Según las encuestas, un 70 por ciento de los entrevistados destacaron su interés por la cinta, convirtiendo a la segunda parte de Pirates of the Caribbean en la película más esperada de este año.
La casa de venta de entradas por internet Movietickets.com señaló que la demanda es 20 veces superior a la que tuvo hace tres años la primera entrega.
Pirates of Caribbean: Curse of the Black Pearl logró en la taquilla mundial 654 millones de dólares, además de que consiguió la candidatura al Oscar de Johnny Depp.
Visto ahora parece que aquella era una combinación ganadora: el talento de Depp mezclado con un galán como Orlando Bloom y la recién descubierta Keira Knightley como la nueva musa, los tres en un género nada habitual.
"Parece mentira porque entonces decían que estábamos locos, que las películas de piratas eran la ruina y que la última adaptación de Disneylandia ( The Country Bears ) fue aún peor", dijo su productor Jerry Bruckheimer.
Críticas. Eso por no hablar de los comentarios sobre el papel que construyó Depp como Sparrow, del que los ejecutivos no sabían qué pensar, si era homosexual, excéntrico o simplemente borracho.

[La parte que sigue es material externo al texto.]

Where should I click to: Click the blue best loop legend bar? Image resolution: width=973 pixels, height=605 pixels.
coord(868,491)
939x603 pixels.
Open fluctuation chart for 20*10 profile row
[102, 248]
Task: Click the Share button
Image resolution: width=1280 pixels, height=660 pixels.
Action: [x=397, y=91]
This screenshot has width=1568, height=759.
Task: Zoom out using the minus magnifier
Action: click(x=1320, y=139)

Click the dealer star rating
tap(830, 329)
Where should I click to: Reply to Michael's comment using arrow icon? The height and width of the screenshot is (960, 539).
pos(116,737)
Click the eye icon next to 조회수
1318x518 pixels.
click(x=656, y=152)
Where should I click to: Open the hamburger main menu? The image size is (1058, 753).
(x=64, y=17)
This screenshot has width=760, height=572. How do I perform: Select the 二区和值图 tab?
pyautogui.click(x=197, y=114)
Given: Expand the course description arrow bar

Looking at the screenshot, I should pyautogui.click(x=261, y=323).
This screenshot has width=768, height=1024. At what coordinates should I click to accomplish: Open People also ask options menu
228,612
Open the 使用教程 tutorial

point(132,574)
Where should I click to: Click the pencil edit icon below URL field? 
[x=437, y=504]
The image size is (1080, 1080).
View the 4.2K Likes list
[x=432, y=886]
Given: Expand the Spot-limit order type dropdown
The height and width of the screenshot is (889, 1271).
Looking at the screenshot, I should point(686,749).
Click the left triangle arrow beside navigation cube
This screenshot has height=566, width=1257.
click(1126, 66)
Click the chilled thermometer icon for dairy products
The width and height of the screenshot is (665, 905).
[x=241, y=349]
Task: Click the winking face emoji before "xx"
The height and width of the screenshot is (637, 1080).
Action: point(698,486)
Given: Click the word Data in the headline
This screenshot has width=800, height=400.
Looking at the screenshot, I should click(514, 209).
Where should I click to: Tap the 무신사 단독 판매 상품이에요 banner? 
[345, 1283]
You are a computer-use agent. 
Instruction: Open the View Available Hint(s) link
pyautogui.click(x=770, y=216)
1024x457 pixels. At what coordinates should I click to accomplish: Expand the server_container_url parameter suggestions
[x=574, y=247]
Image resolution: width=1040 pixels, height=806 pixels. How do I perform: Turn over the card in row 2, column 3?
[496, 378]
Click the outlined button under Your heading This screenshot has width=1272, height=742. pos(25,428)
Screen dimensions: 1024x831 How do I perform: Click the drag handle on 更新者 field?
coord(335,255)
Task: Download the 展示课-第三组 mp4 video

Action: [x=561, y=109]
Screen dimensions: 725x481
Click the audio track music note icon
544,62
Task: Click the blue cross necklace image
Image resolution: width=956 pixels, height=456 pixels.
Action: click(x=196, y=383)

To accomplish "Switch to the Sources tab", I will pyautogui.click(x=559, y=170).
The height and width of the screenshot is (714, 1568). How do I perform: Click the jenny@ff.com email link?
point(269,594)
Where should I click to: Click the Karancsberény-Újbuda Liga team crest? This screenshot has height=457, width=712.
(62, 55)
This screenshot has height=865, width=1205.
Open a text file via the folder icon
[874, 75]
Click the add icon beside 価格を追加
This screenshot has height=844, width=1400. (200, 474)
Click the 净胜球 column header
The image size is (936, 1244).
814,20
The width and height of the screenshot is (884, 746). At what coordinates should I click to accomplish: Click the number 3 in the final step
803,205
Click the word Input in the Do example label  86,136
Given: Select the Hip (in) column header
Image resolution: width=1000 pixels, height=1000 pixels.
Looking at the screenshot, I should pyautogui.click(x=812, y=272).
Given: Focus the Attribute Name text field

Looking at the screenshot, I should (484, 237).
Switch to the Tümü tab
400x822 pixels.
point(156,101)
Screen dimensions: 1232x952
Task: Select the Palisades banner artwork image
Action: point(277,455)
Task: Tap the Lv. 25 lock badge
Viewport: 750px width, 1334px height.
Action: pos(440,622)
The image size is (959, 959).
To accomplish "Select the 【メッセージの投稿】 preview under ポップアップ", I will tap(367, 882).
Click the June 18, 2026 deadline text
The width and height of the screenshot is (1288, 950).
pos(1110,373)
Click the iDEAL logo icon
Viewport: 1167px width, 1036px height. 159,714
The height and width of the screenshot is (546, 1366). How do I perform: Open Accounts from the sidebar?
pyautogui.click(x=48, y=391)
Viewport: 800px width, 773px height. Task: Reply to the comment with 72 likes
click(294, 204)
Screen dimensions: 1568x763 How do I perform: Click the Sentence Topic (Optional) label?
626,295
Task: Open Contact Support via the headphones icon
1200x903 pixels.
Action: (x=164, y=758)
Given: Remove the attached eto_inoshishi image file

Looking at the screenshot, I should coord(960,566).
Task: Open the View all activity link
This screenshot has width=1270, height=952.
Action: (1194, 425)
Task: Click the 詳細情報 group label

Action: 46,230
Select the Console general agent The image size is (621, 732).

"Yo fui el primer sorprendido por la acogida del público, todavía me sorprende", confiesa Depp.
El resultado del éxito y de estos tres años de espera es la producción conjunta de dos nuevas entregas de las aventuras de Sparrow, la que se estrenó y la que llegará a las pantallas el 27 de mayo del 2007.
Entre las dos suman 450 millones de dólares de presupuesto y cerca de 300 días de rodaje (de los que quedan 70 para la tercera entrega).
Es un ambicioso rodaje con constantes problemas climatológicos, pero en el que sus protagonistas se sintieron como el primer día.
Lo malo es que en esta ocasión, según su director Gore Verbinski, "las expectativas son muy altas".
Medios. Los analistas esperan que Dead Mans Chest , que se proyectará en 4.133 teatros de todo Estados Unidos, recaude la ambiciosa cifra de 100 millones de dólares en el fin de semana de estreno.
Un importante obstáculo en su botín puede ser el metraje de la cinta, que llega a las dos horas y media. Pero sobre todo las críticas, que se ciernen como nubarrones negros dispuestos a pasar por agua la llegada a puerto de los piratas.
El periódico especializado Variety lo tiene claro: "La película es como una máquina tragaperras, que se traga el dinero del público y aunque da poco a cambio a la gente no le importa". The Hollywood Reporter subraya que el filme tiene poca sustancia "pasando de una sorprendente escena de efectos especiales a otra sin apenas conexión".
La principal queja de la crítica es el exceso, una cinta donde hay de todo, caníbales, duelos a espada, monstruos marinos, peleas de bar, marineros espectrales y hasta amor a tres bandas.
Pero en medio de este exceso, el crítico Kirk Honeycutt recuerda el porqué del filme: un nuevo héroe de la pantalla llamado Depp, que en Dead Mans Chest une a su inspirada mezcla de Keith Richards y Pep-Le-Pew un toque de "Bugs Bunny, Peter Pan y Charles Chaplin".
"Lo que nunca quise es que la película se convirtiera en el show de Jak Sparrow, porque piratas somos todos" dijo Depp.